● Record excerpts
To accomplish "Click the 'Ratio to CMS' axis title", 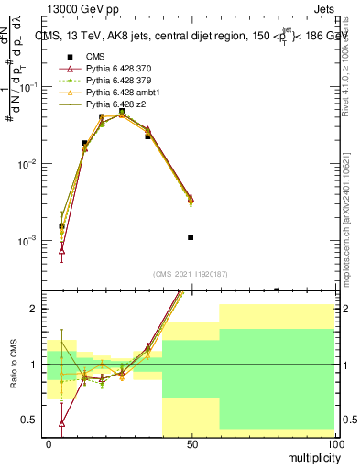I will coord(13,364).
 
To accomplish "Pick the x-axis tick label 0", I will coord(49,444).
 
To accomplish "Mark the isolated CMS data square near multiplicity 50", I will coord(191,237).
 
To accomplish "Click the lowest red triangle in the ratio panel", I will coord(61,423).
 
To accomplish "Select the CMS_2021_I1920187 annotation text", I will coord(191,273).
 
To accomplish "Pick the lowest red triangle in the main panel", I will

● Short exercise
Display every line of the items above that contains the string "Pick".

● Completed task
To accomplish "Pick the x-axis tick label 0", I will coord(49,444).
To accomplish "Pick the lowest red triangle in the main panel", I will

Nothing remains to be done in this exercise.